From now on, R is loaded automatically when you cd into the project and unloaded when you leave.

File transfer

Transferring files between your local machine and the cluster is a common task. We recommend rsync for command-line transfers – it’s efficient, resumable, and handles large datasets well.

rsync basics

rsync synchronizes files between locations. It only transfers what’s changed, making it ideal for updating projects.

Upload to the cluster:

# Copy a directory to your home folder
rsync -avP ~/my_project/ <user>@bips-cluster:/srv/home/<user>/my_project/

# Copy specific files
rsync -avP data/*.csv <user>@bips-cluster:/srv/home/<user>/project/data/

Download from the cluster:

# Download results to your local machine
rsync -avP <user>@bips-cluster:/srv/home/<user>/project/results/ ~/Downloads/results/

# Download a single file
rsync -avP <user>@bips-cluster:/srv/home/<user>/project/output.csv .

Common flags:

Flag Purpose
-a Archive mode (preserves permissions, timestamps, symlinks)
-v Verbose output
-P Show progress and allow resuming interrupted transfers
-z Compress during transfer (useful for text files over slow connections)
--dry-run Preview what would be transferred without actually copying
--exclude Skip files matching a pattern (e.g., --exclude='*.tmp')
TipTrailing slashes matter

In rsync, a trailing slash on the source has meaning:

  • rsync -av my_project/ remote:my_project/ copies the contents of my_project into my_project
  • rsync -av my_project remote:my_project/ copies the directory itself, creating my_project/my_project

When in doubt, use --dry-run first to see what would happen.

Where to put large data

Before transferring large datasets, consider where they should live:

  • Active project data/srv/home/<user>/ (fast NVMe storage)
  • Large datasets, archives, inactive projects/mnt/sas/<user>/ (high capacity, slower)

See Storage for details on the different storage tiers.

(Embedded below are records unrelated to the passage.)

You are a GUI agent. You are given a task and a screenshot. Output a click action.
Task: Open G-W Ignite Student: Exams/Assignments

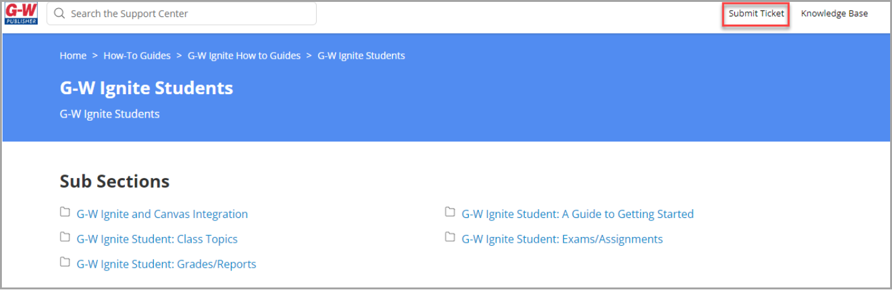click(562, 239)
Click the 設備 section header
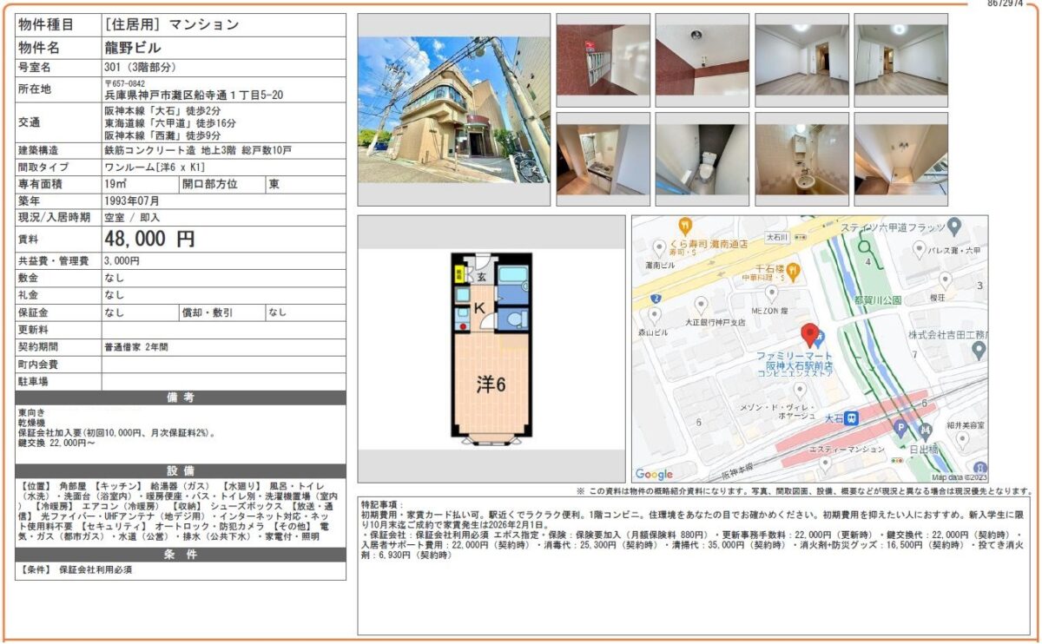Viewport: 1042px width, 644px height. [181, 470]
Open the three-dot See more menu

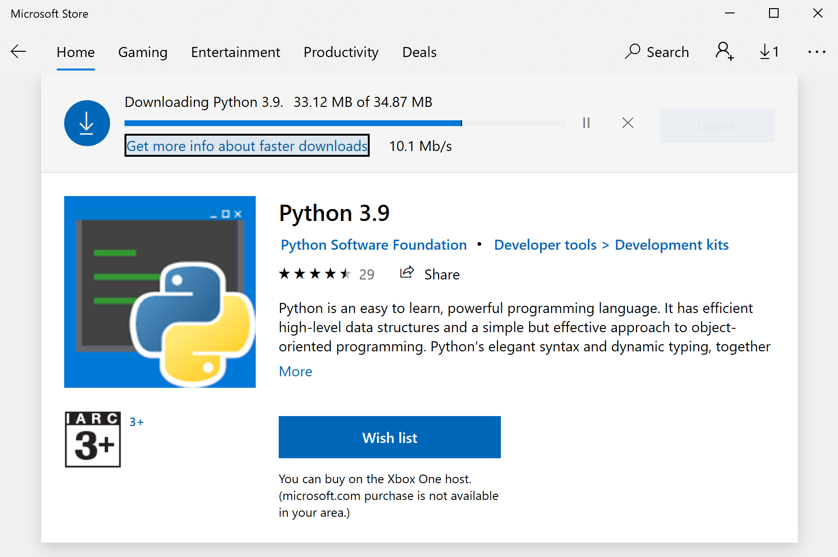[816, 52]
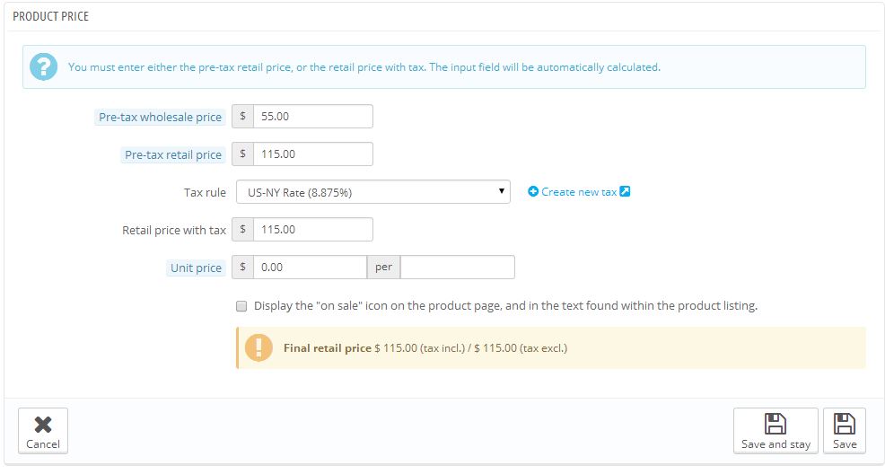
Task: Open the Tax rule dropdown
Action: [x=372, y=191]
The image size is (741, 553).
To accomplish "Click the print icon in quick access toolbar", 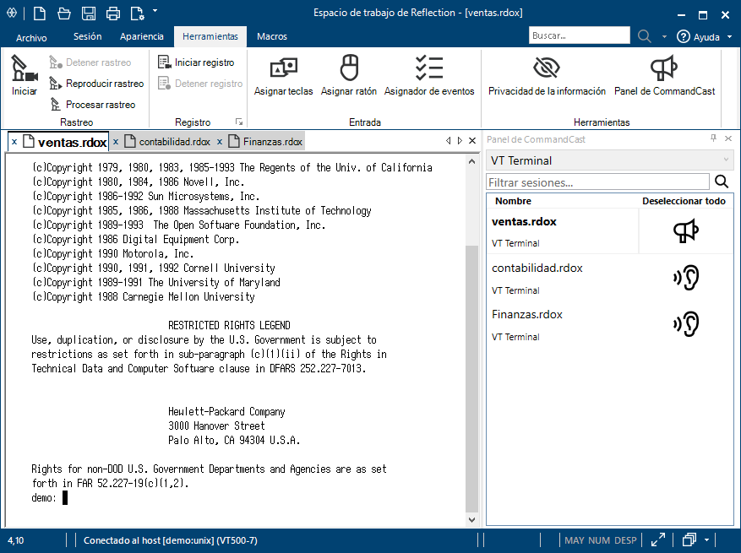I will pyautogui.click(x=113, y=13).
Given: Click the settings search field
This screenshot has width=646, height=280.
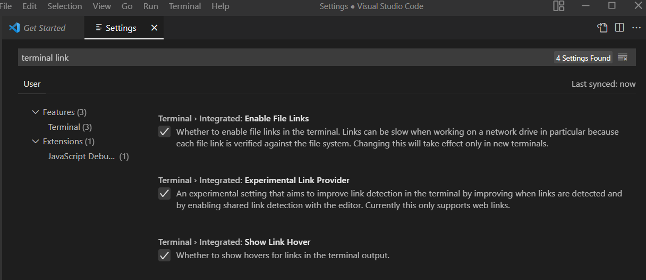Looking at the screenshot, I should coord(286,57).
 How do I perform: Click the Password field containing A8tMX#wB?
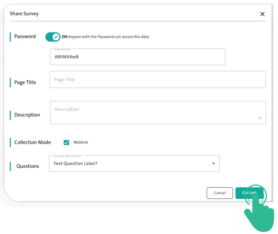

For very large transfers to /mnt/sas, consider running rsync inside a tmux session so it continues if your connection drops:

tmux new -s transfer
rsync -avP /local/big_dataset/ <user>@bips-cluster:/mnt/sas/<user>/big_dataset/
# Ctrl+b, d to detach

GUI applications (SFTP clients)

If you prefer a graphical interface for file transfers, these SFTP clients work well:

Application Platform Notes
FileZilla Windows, macOS, Linux Popular, full-featured, supports SFTP
WinSCP Windows Integrates with PuTTY, includes basic editor
Cyberduck macOS, Windows Clean interface, integrates with Finder/Explorer
Transmit macOS Polished, fast (commercial)

To connect, use these settings:

  • Protocol: SFTP (SSH File Transfer Protocol)
  • Host: bips-cluster (or the full hostname)
  • Port: 22
  • Username: your cluster username
  • Authentication: your SSH key or password
Note

The same storage guidelines apply – use /srv/home/<user> for active work and /mnt/sas/<user> for large or archival data.